Source data
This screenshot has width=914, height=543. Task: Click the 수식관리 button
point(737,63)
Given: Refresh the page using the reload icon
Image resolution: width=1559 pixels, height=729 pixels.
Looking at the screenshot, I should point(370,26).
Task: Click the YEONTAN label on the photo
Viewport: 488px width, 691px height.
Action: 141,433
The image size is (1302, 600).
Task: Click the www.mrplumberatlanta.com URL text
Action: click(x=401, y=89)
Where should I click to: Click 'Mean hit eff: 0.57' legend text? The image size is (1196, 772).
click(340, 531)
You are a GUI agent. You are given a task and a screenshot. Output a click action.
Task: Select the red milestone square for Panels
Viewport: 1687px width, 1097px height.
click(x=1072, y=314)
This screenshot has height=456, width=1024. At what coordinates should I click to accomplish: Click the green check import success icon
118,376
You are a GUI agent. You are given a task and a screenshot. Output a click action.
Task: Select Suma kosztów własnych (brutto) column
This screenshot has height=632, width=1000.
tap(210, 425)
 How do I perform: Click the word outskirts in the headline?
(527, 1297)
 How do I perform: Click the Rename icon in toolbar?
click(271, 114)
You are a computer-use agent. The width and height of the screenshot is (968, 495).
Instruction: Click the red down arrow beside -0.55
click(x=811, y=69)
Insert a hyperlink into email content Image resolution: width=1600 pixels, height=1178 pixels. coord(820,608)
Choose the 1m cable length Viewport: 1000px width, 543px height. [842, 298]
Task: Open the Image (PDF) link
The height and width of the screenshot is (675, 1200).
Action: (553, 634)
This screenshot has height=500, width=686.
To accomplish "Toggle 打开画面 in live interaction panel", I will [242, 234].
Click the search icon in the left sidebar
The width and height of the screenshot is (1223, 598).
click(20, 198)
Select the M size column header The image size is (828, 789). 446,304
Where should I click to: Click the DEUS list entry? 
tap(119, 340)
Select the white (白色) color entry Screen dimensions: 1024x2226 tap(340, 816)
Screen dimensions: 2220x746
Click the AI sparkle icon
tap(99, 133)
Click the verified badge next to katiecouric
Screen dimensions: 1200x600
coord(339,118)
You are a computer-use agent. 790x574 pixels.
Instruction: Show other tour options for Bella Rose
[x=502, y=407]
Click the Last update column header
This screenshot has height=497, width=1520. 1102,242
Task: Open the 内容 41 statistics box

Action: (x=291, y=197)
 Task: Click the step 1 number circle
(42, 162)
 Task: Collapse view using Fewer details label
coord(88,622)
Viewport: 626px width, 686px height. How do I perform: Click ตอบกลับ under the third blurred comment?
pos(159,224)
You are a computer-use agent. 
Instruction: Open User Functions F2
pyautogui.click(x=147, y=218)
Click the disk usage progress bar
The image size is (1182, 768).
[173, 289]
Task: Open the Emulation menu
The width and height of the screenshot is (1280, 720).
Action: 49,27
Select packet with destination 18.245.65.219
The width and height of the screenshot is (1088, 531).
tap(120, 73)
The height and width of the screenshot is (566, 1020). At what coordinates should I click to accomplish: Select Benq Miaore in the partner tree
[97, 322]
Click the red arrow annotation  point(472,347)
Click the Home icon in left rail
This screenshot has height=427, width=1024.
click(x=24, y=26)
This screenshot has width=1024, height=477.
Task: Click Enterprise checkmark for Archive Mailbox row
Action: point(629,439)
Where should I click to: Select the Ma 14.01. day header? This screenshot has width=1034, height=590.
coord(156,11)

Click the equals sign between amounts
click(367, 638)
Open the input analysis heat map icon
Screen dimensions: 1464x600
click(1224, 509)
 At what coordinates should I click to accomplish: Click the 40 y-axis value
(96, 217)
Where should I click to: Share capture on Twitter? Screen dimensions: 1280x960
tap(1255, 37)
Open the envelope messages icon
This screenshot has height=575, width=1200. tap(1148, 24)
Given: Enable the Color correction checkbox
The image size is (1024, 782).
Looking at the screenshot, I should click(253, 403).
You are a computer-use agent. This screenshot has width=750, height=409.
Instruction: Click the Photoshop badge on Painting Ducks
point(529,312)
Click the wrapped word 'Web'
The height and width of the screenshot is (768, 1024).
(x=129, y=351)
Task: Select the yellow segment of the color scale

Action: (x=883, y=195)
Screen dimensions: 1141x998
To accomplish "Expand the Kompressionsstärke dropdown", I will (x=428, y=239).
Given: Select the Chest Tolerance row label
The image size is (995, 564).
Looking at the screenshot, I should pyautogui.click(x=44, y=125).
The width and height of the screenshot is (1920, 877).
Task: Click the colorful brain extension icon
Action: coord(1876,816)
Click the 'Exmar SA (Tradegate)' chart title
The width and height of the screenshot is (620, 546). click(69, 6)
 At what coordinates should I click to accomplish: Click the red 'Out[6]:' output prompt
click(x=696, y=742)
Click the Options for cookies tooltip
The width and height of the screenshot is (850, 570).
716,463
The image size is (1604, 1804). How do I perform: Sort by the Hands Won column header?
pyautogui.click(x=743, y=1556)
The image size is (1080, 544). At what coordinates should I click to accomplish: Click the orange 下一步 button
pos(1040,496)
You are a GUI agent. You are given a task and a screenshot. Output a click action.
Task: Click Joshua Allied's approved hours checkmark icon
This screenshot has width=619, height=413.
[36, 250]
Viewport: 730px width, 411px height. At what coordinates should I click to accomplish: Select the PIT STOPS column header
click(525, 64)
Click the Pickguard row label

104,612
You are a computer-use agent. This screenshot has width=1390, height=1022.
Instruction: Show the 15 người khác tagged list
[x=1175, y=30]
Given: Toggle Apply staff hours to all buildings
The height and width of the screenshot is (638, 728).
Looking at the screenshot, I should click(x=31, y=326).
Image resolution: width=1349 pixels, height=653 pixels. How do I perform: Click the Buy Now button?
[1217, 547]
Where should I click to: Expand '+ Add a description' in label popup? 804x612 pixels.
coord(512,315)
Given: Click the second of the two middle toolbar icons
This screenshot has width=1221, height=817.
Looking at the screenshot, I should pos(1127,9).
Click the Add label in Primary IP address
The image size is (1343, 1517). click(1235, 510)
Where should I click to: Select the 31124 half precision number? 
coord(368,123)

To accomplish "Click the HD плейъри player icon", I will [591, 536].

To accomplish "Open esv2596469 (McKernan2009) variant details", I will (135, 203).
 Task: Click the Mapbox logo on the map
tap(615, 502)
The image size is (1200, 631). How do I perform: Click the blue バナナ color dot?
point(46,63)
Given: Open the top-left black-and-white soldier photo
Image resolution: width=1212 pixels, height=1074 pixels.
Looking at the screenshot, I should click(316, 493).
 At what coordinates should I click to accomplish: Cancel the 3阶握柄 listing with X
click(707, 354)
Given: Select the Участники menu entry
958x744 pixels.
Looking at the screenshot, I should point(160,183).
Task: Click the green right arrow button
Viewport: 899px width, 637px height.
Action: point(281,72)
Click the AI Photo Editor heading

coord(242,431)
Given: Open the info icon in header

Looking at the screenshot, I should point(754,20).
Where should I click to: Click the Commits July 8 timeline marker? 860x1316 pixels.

INSTRUCTIONS FOR THE TASK: Each record needs to be copied out again, letter for letter.

SOLUTION FOR THIS TASK:
This screenshot has width=914, height=543. Task: Click the 수식관리 button
point(737,63)
Given: Refresh the page using the reload icon
Image resolution: width=1559 pixels, height=729 pixels.
Looking at the screenshot, I should point(370,26).
Task: Click the YEONTAN label on the photo
Viewport: 488px width, 691px height.
Action: 141,433
The image size is (1302, 600).
Task: Click the www.mrplumberatlanta.com URL text
Action: click(x=401, y=89)
Where should I click to: Click 'Mean hit eff: 0.57' legend text? The image size is (1196, 772).
click(340, 531)
You are a GUI agent. You are given a task and a screenshot. Output a click action.
Task: Select the red milestone square for Panels
Viewport: 1687px width, 1097px height.
click(x=1072, y=314)
This screenshot has height=456, width=1024. At what coordinates should I click to accomplish: Click the green check import success icon
118,376
You are a GUI agent. You are given a task and a screenshot. Output a click action.
Task: Select Suma kosztów własnych (brutto) column
This screenshot has height=632, width=1000.
tap(210, 425)
 How do I perform: Click the word outskirts in the headline?
(527, 1297)
 How do I perform: Click the Rename icon in toolbar?
click(271, 114)
You are a computer-use agent. The width and height of the screenshot is (968, 495).
Instruction: Click the red down arrow beside -0.55
click(x=811, y=69)
Insert a hyperlink into email content Image resolution: width=1600 pixels, height=1178 pixels. coord(820,608)
Choose the 1m cable length Viewport: 1000px width, 543px height. [842, 298]
Task: Open the Image (PDF) link
The height and width of the screenshot is (675, 1200).
Action: (553, 634)
This screenshot has height=500, width=686.
To accomplish "Toggle 打开画面 in live interaction panel", I will [242, 234].
Click the search icon in the left sidebar
The width and height of the screenshot is (1223, 598).
click(20, 198)
Select the M size column header The image size is (828, 789). 446,304
Where should I click to: Click the DEUS list entry? 
tap(119, 340)
Select the white (白色) color entry Screen dimensions: 1024x2226 tap(340, 816)
Screen dimensions: 2220x746
Click the AI sparkle icon
tap(99, 133)
Click the verified badge next to katiecouric
Screen dimensions: 1200x600
coord(339,118)
You are a computer-use agent. 790x574 pixels.
Instruction: Show other tour options for Bella Rose
[x=502, y=407]
Click the Last update column header
This screenshot has height=497, width=1520. 1102,242
Task: Open the 内容 41 statistics box

Action: (x=291, y=197)
 Task: Click the step 1 number circle
(42, 162)
 Task: Collapse view using Fewer details label
coord(88,622)
Viewport: 626px width, 686px height. How do I perform: Click ตอบกลับ under the third blurred comment?
pos(159,224)
You are a computer-use agent. 
Instruction: Open User Functions F2
pyautogui.click(x=147, y=218)
Click the disk usage progress bar
The image size is (1182, 768).
[173, 289]
Task: Open the Emulation menu
The width and height of the screenshot is (1280, 720).
Action: 49,27
Select packet with destination 18.245.65.219
The width and height of the screenshot is (1088, 531).
tap(120, 73)
The height and width of the screenshot is (566, 1020). At what coordinates should I click to accomplish: Select Benq Miaore in the partner tree
[97, 322]
Click the red arrow annotation  point(472,347)
Click the Home icon in left rail
This screenshot has height=427, width=1024.
click(x=24, y=26)
This screenshot has width=1024, height=477.
Task: Click Enterprise checkmark for Archive Mailbox row
Action: point(629,439)
Where should I click to: Select the Ma 14.01. day header? This screenshot has width=1034, height=590.
coord(156,11)

Click the equals sign between amounts
click(367, 638)
Open the input analysis heat map icon
Screen dimensions: 1464x600
click(1224, 509)
 At what coordinates should I click to accomplish: Click the 40 y-axis value
(96, 217)
Where should I click to: Share capture on Twitter? Screen dimensions: 1280x960
tap(1255, 37)
Open the envelope messages icon
This screenshot has height=575, width=1200. tap(1148, 24)
Given: Enable the Color correction checkbox
The image size is (1024, 782).
Looking at the screenshot, I should click(253, 403).
You are a computer-use agent. This screenshot has width=750, height=409.
Instruction: Click the Photoshop badge on Painting Ducks
point(529,312)
Click the wrapped word 'Web'
The height and width of the screenshot is (768, 1024).
(x=129, y=351)
Task: Select the yellow segment of the color scale

Action: (x=883, y=195)
Screen dimensions: 1141x998
To accomplish "Expand the Kompressionsstärke dropdown", I will (x=428, y=239).
Given: Select the Chest Tolerance row label
The image size is (995, 564).
Looking at the screenshot, I should pyautogui.click(x=44, y=125).
The width and height of the screenshot is (1920, 877).
Task: Click the colorful brain extension icon
Action: coord(1876,816)
Click the 'Exmar SA (Tradegate)' chart title
The width and height of the screenshot is (620, 546). click(69, 6)
 At what coordinates should I click to accomplish: Click the red 'Out[6]:' output prompt
click(x=696, y=742)
Click the Options for cookies tooltip
The width and height of the screenshot is (850, 570).
716,463
The image size is (1604, 1804). How do I perform: Sort by the Hands Won column header?
pyautogui.click(x=743, y=1556)
The image size is (1080, 544). At what coordinates should I click to accomplish: Click the orange 下一步 button
pos(1040,496)
You are a GUI agent. You are given a task and a screenshot. Output a click action.
Task: Click Joshua Allied's approved hours checkmark icon
This screenshot has width=619, height=413.
[36, 250]
Viewport: 730px width, 411px height. At what coordinates should I click to accomplish: Select the PIT STOPS column header
click(525, 64)
Click the Pickguard row label

104,612
You are a computer-use agent. This screenshot has width=1390, height=1022.
Instruction: Show the 15 người khác tagged list
[x=1175, y=30]
Given: Toggle Apply staff hours to all buildings
The height and width of the screenshot is (638, 728).
Looking at the screenshot, I should click(x=31, y=326).
Image resolution: width=1349 pixels, height=653 pixels. How do I perform: Click the Buy Now button?
[1217, 547]
Where should I click to: Expand '+ Add a description' in label popup? 804x612 pixels.
coord(512,315)
Given: Click the second of the two middle toolbar icons
This screenshot has width=1221, height=817.
Looking at the screenshot, I should pos(1127,9).
Click the Add label in Primary IP address
The image size is (1343, 1517). click(1235, 510)
Where should I click to: Select the 31124 half precision number? 
coord(368,123)

To accomplish "Click the HD плейъри player icon", I will [591, 536].

To accomplish "Open esv2596469 (McKernan2009) variant details", I will (135, 203).
 Task: Click the Mapbox logo on the map
tap(615, 502)
The image size is (1200, 631). How do I perform: Click the blue バナナ color dot?
point(46,63)
Given: Open the top-left black-and-white soldier photo
Image resolution: width=1212 pixels, height=1074 pixels.
Looking at the screenshot, I should click(316, 493).
 At what coordinates should I click to accomplish: Cancel the 3阶握柄 listing with X
click(707, 354)
Given: Select the Участники menu entry
958x744 pixels.
Looking at the screenshot, I should point(160,183).
Task: Click the green right arrow button
Viewport: 899px width, 637px height.
Action: point(281,72)
Click the AI Photo Editor heading

coord(242,431)
Given: Open the info icon in header

Looking at the screenshot, I should point(754,20).
Where should I click to: Click the Commits July 8 timeline marker? 860x1316 pixels.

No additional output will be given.